• Exercise directions:
Format the entries as a numbered list, from the first line through the line that contains "(x=1976, y=961)", skipping blank lines.

Text and element pointing entries:

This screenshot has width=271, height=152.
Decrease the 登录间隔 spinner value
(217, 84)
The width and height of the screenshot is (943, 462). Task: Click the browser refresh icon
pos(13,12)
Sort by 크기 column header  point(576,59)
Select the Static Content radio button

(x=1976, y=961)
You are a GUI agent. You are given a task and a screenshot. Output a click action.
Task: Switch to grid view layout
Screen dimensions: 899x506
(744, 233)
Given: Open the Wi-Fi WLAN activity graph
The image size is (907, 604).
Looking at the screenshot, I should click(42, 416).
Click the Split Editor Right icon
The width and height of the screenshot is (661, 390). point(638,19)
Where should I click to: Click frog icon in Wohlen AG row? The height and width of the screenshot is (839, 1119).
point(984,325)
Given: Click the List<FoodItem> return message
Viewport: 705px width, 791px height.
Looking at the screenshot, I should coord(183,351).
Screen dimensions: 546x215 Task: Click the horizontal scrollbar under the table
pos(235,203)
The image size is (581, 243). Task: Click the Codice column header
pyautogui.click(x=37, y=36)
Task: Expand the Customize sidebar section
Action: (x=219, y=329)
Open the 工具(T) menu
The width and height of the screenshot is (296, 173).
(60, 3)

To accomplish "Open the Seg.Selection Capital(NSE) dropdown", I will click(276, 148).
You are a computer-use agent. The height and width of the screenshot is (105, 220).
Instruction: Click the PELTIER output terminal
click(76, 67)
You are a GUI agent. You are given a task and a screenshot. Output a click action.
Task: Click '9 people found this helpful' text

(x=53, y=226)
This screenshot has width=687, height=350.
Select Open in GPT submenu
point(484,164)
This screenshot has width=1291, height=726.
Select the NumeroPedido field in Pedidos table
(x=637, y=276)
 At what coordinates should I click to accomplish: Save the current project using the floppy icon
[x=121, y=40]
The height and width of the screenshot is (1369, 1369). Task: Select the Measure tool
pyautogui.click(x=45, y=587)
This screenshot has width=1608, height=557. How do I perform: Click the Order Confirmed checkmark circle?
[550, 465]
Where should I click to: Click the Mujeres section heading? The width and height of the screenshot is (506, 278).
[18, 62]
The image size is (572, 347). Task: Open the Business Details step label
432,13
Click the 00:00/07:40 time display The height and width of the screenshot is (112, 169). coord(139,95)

• Solution to this exercise:
1. This screenshot has width=271, height=152.
2. Decrease the 登录间隔 spinner value
3. (217, 84)
4. The width and height of the screenshot is (943, 462). Task: Click the browser refresh icon
5. pos(13,12)
6. Sort by 크기 column header  point(576,59)
7. Select the Static Content radio button
8. (x=1976, y=961)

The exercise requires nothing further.